### Given records

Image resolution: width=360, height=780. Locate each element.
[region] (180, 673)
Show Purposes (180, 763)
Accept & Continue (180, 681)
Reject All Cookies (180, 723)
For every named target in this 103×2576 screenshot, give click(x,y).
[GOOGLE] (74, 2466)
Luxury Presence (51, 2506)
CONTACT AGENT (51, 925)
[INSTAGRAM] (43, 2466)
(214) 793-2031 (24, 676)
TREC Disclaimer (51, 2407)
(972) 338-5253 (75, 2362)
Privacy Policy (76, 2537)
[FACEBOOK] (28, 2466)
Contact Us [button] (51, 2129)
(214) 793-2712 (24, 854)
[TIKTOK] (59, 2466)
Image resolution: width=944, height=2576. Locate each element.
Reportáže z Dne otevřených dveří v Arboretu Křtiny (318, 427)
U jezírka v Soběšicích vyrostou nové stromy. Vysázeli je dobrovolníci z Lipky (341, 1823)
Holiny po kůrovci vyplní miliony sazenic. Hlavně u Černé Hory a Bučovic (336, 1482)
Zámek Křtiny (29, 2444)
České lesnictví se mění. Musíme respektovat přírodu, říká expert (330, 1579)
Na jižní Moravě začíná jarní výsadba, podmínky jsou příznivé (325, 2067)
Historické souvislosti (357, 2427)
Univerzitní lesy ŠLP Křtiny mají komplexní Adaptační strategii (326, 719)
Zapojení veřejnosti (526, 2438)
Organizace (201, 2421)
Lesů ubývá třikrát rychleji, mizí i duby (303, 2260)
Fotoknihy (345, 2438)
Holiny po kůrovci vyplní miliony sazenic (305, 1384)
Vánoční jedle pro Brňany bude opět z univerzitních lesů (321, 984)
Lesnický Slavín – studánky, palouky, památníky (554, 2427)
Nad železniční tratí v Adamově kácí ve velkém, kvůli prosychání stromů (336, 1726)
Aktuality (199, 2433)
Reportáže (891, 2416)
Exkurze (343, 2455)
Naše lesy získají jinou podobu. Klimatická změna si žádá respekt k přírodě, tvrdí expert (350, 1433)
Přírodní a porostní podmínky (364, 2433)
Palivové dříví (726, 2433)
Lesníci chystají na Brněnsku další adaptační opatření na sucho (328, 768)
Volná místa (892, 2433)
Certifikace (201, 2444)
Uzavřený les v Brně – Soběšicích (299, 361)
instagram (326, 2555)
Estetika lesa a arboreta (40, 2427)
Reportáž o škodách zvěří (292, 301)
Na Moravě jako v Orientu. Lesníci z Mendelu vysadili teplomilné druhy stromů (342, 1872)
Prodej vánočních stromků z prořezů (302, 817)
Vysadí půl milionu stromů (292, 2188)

### Exercise brief
Give again, word for word, the records from their first line to the one with "(214) 793-2031 (24, 676)", and leave out all else.

### Expected output
Image resolution: width=360, height=780. Locate each element.
[region] (180, 673)
Show Purposes (180, 763)
Accept & Continue (180, 681)
Reject All Cookies (180, 723)
For every named target in this 103×2576 screenshot, give click(x,y).
[GOOGLE] (74, 2466)
Luxury Presence (51, 2506)
CONTACT AGENT (51, 925)
[INSTAGRAM] (43, 2466)
(214) 793-2031 (24, 676)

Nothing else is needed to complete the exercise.